“You are the closest I will ever come to magic.”
― Suzanne Finnamore
taking a reset by picking peaches off our tree
it isn’t always easy.
in fact most things aren’t, but it is especially true in parenthood. i struggle (as i am sure many people do) with the “balance” of being a parent and being myself. they are one and the same, yes i am always me, but the requirements of parenthood asks me to be above and beyond myself. which is where the struggle lies for me.

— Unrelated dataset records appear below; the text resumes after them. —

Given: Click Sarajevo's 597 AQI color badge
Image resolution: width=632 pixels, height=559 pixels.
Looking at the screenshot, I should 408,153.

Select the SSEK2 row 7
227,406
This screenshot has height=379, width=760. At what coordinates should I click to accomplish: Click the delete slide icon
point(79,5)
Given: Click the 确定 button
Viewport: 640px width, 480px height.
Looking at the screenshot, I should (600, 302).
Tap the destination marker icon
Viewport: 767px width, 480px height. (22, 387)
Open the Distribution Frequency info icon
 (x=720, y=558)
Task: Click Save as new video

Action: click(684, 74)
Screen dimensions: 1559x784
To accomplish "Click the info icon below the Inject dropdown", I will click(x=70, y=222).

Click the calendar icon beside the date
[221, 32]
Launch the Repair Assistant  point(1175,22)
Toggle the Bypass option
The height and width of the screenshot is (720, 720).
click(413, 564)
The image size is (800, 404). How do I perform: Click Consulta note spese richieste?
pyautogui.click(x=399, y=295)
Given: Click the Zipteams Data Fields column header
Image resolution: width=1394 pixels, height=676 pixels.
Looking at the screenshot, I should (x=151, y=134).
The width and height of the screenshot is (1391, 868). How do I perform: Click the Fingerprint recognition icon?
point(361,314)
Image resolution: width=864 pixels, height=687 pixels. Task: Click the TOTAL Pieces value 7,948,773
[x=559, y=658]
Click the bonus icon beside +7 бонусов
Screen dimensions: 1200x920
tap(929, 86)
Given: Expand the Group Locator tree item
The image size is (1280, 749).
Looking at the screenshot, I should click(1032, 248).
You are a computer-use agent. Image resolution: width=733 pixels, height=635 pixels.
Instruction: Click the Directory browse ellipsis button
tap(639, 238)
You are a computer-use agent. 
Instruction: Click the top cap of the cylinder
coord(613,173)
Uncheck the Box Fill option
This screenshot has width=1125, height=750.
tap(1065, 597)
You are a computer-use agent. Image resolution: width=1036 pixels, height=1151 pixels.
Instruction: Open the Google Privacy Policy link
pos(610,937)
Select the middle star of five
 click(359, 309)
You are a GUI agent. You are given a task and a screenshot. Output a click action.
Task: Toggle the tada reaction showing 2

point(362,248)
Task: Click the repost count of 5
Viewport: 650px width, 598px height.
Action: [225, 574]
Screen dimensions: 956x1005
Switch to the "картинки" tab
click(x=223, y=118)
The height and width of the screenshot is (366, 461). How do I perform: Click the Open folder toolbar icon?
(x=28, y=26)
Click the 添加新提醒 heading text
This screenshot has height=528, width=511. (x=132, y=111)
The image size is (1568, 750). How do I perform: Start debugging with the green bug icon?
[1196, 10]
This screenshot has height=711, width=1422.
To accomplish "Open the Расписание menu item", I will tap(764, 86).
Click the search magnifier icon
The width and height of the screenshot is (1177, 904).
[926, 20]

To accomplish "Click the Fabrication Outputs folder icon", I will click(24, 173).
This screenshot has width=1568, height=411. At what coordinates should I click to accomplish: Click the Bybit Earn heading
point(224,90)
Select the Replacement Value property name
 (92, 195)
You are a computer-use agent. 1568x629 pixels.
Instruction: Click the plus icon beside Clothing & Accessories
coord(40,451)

recently, i came to the realization that it is important for me to make peace (find bliss) with being a mama when i need to be a mama and take time to work when i am not being a mama. sure, it is great for the boys to see me working. it is also not a good example for me to be on my phone or laptop, when they are wanting to go play or wanting attention. how unfair is it to ask them to wait, to be quiet, to give me time/space when the time i get with them is really so limited. work will always be important (and truthfully, there will always be work), but so are the days when my boys want to be with me. and so i am choosing the bliss of just being with what is. the bliss of being a parent.
of course, this applies to so much more than parenthood, we can say that when we give our attention to one thing at a time (instead of the overly hyped multitasking), we can find the bliss of what is, of what is in front of us. work at work, be at home when at home, and when with friends/family we be present with them. which of course takes work and effort, all things do.
i am shifting my days, how i work, how i take time for myself. i am finding the bliss in parenthood by just being present.